**MATERIAL SUPPLIED:**
————

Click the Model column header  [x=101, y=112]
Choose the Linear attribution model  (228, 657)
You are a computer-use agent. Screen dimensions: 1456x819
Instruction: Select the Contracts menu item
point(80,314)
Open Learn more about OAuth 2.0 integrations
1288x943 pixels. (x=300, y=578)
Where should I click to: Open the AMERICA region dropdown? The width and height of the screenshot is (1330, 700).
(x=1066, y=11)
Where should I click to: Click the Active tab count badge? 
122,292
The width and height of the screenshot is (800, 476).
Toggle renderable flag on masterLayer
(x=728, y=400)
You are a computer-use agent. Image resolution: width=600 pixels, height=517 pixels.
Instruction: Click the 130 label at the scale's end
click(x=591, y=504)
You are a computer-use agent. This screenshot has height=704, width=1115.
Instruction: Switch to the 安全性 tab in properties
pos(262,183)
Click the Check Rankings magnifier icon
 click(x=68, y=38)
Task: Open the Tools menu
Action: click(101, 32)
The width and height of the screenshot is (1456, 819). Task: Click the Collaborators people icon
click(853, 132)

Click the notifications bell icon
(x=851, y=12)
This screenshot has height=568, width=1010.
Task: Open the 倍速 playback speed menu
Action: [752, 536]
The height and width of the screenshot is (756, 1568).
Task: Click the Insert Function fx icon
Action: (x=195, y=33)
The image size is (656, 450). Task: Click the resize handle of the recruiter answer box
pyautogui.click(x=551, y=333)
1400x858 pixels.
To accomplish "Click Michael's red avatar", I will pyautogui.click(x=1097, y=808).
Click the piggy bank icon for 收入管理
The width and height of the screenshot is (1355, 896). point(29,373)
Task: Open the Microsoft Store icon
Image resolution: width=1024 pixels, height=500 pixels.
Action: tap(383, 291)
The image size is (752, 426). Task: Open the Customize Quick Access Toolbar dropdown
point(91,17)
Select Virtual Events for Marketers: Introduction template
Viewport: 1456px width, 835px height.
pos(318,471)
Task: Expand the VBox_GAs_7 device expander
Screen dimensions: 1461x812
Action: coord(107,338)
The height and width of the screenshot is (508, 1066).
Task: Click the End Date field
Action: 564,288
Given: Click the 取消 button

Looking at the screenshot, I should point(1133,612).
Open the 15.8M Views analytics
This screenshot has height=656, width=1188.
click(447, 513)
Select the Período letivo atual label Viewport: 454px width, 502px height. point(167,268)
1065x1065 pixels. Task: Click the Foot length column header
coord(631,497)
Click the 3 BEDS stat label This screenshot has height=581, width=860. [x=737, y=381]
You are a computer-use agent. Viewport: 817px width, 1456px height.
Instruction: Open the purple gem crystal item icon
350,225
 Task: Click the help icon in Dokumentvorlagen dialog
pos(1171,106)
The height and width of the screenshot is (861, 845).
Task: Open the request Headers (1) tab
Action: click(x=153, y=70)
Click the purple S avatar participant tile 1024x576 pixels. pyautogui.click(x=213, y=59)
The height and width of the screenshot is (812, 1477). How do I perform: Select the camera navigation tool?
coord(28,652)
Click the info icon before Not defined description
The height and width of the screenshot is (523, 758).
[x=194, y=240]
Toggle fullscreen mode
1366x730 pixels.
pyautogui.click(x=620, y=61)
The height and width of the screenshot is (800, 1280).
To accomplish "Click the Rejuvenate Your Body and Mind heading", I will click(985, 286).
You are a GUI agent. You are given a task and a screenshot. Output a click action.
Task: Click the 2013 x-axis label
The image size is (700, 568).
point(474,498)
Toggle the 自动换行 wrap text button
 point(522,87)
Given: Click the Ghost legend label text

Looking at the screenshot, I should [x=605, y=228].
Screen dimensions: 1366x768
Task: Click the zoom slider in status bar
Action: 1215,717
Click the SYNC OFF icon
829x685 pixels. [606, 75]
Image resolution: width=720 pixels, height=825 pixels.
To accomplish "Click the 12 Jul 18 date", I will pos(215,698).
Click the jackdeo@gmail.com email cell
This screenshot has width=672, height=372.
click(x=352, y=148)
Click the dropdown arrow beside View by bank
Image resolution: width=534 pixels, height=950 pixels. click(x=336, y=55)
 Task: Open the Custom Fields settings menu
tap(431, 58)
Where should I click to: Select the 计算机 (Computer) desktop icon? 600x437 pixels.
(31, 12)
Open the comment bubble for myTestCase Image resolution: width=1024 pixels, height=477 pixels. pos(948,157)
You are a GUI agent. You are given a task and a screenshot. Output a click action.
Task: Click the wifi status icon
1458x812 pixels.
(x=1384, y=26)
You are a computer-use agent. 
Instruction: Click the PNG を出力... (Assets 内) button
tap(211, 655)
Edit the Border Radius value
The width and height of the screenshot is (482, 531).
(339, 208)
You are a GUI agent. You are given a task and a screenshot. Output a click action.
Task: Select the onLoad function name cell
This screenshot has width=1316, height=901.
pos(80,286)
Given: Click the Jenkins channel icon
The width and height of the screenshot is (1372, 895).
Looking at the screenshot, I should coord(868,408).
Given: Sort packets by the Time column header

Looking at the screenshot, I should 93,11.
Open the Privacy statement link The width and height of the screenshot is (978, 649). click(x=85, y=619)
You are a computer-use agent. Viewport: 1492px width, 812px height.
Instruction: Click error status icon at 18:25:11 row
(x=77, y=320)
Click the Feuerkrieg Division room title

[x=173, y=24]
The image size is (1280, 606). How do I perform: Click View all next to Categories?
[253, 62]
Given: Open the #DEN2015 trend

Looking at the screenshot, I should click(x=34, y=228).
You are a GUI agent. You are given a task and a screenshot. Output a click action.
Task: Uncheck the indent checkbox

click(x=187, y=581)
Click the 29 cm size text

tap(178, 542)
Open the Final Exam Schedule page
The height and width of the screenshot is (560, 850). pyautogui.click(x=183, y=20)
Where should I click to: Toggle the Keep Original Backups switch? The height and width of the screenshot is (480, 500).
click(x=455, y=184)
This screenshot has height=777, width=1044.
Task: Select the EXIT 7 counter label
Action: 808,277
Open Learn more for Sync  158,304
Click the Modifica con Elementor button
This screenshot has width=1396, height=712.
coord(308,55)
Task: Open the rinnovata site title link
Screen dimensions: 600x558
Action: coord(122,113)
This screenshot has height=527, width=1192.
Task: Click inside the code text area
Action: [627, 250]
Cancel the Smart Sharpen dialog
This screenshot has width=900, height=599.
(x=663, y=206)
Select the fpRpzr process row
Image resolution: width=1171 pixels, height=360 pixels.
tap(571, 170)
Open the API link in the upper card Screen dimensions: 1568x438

————

**YOUR OBJECTIVE:**
Please rewrite all the lines above, renaming "Smart Sharpen" to "Unsharp Mask" wherever it appears and leaving everything else unchanged.

**EXPECTED OUTPUT:**
Click the Model column header  [x=101, y=112]
Choose the Linear attribution model  (228, 657)
You are a computer-use agent. Screen dimensions: 1456x819
Instruction: Select the Contracts menu item
point(80,314)
Open Learn more about OAuth 2.0 integrations
1288x943 pixels. (x=300, y=578)
Where should I click to: Open the AMERICA region dropdown? The width and height of the screenshot is (1330, 700).
(x=1066, y=11)
Where should I click to: Click the Active tab count badge? 
122,292
The width and height of the screenshot is (800, 476).
Toggle renderable flag on masterLayer
(x=728, y=400)
You are a computer-use agent. Image resolution: width=600 pixels, height=517 pixels.
Instruction: Click the 130 label at the scale's end
click(x=591, y=504)
You are a computer-use agent. This screenshot has height=704, width=1115.
Instruction: Switch to the 安全性 tab in properties
pos(262,183)
Click the Check Rankings magnifier icon
 click(x=68, y=38)
Task: Open the Tools menu
Action: click(101, 32)
The width and height of the screenshot is (1456, 819). Task: Click the Collaborators people icon
click(853, 132)

Click the notifications bell icon
(x=851, y=12)
This screenshot has height=568, width=1010.
Task: Open the 倍速 playback speed menu
Action: [752, 536]
The height and width of the screenshot is (756, 1568).
Task: Click the Insert Function fx icon
Action: (x=195, y=33)
The image size is (656, 450). Task: Click the resize handle of the recruiter answer box
pyautogui.click(x=551, y=333)
1400x858 pixels.
To accomplish "Click Michael's red avatar", I will pyautogui.click(x=1097, y=808).
Click the piggy bank icon for 收入管理
The width and height of the screenshot is (1355, 896). point(29,373)
Task: Open the Microsoft Store icon
Image resolution: width=1024 pixels, height=500 pixels.
Action: tap(383, 291)
The image size is (752, 426). Task: Open the Customize Quick Access Toolbar dropdown
point(91,17)
Select Virtual Events for Marketers: Introduction template
Viewport: 1456px width, 835px height.
pos(318,471)
Task: Expand the VBox_GAs_7 device expander
Screen dimensions: 1461x812
Action: coord(107,338)
The height and width of the screenshot is (508, 1066).
Task: Click the End Date field
Action: 564,288
Given: Click the 取消 button

Looking at the screenshot, I should point(1133,612).
Open the 15.8M Views analytics
This screenshot has height=656, width=1188.
click(447, 513)
Select the Período letivo atual label Viewport: 454px width, 502px height. point(167,268)
1065x1065 pixels. Task: Click the Foot length column header
coord(631,497)
Click the 3 BEDS stat label This screenshot has height=581, width=860. [x=737, y=381]
You are a computer-use agent. Viewport: 817px width, 1456px height.
Instruction: Open the purple gem crystal item icon
350,225
 Task: Click the help icon in Dokumentvorlagen dialog
pos(1171,106)
The height and width of the screenshot is (861, 845).
Task: Open the request Headers (1) tab
Action: click(x=153, y=70)
Click the purple S avatar participant tile 1024x576 pixels. pyautogui.click(x=213, y=59)
The height and width of the screenshot is (812, 1477). How do I perform: Select the camera navigation tool?
coord(28,652)
Click the info icon before Not defined description
The height and width of the screenshot is (523, 758).
[x=194, y=240]
Toggle fullscreen mode
1366x730 pixels.
pyautogui.click(x=620, y=61)
The height and width of the screenshot is (800, 1280).
To accomplish "Click the Rejuvenate Your Body and Mind heading", I will click(985, 286).
You are a GUI agent. You are given a task and a screenshot. Output a click action.
Task: Click the 2013 x-axis label
The image size is (700, 568).
point(474,498)
Toggle the 自动换行 wrap text button
 point(522,87)
Given: Click the Ghost legend label text

Looking at the screenshot, I should [x=605, y=228].
Screen dimensions: 1366x768
Task: Click the zoom slider in status bar
Action: 1215,717
Click the SYNC OFF icon
829x685 pixels. [606, 75]
Image resolution: width=720 pixels, height=825 pixels.
To accomplish "Click the 12 Jul 18 date", I will pos(215,698).
Click the jackdeo@gmail.com email cell
This screenshot has width=672, height=372.
click(x=352, y=148)
Click the dropdown arrow beside View by bank
Image resolution: width=534 pixels, height=950 pixels. click(x=336, y=55)
 Task: Open the Custom Fields settings menu
tap(431, 58)
Where should I click to: Select the 计算机 (Computer) desktop icon? 600x437 pixels.
(31, 12)
Open the comment bubble for myTestCase Image resolution: width=1024 pixels, height=477 pixels. pos(948,157)
You are a GUI agent. You are given a task and a screenshot. Output a click action.
Task: Click the wifi status icon
1458x812 pixels.
(x=1384, y=26)
You are a computer-use agent. 
Instruction: Click the PNG を出力... (Assets 内) button
tap(211, 655)
Edit the Border Radius value
The width and height of the screenshot is (482, 531).
(339, 208)
You are a GUI agent. You are given a task and a screenshot. Output a click action.
Task: Select the onLoad function name cell
This screenshot has width=1316, height=901.
pos(80,286)
Given: Click the Jenkins channel icon
The width and height of the screenshot is (1372, 895).
Looking at the screenshot, I should coord(868,408).
Given: Sort packets by the Time column header

Looking at the screenshot, I should 93,11.
Open the Privacy statement link The width and height of the screenshot is (978, 649). click(x=85, y=619)
You are a computer-use agent. Viewport: 1492px width, 812px height.
Instruction: Click error status icon at 18:25:11 row
(x=77, y=320)
Click the Feuerkrieg Division room title

[x=173, y=24]
The image size is (1280, 606). How do I perform: Click View all next to Categories?
[253, 62]
Given: Open the #DEN2015 trend

Looking at the screenshot, I should click(x=34, y=228).
You are a GUI agent. You are given a task and a screenshot. Output a click action.
Task: Uncheck the indent checkbox

click(x=187, y=581)
Click the 29 cm size text

tap(178, 542)
Open the Final Exam Schedule page
The height and width of the screenshot is (560, 850). pyautogui.click(x=183, y=20)
Where should I click to: Toggle the Keep Original Backups switch? The height and width of the screenshot is (480, 500).
click(x=455, y=184)
This screenshot has height=777, width=1044.
Task: Select the EXIT 7 counter label
Action: 808,277
Open Learn more for Sync  158,304
Click the Modifica con Elementor button
This screenshot has width=1396, height=712.
coord(308,55)
Task: Open the rinnovata site title link
Screen dimensions: 600x558
Action: coord(122,113)
This screenshot has height=527, width=1192.
Task: Click inside the code text area
Action: [627, 250]
Cancel the Unsharp Mask dialog
This screenshot has width=900, height=599.
(x=663, y=206)
Select the fpRpzr process row
Image resolution: width=1171 pixels, height=360 pixels.
tap(571, 170)
Open the API link in the upper card Screen dimensions: 1568x438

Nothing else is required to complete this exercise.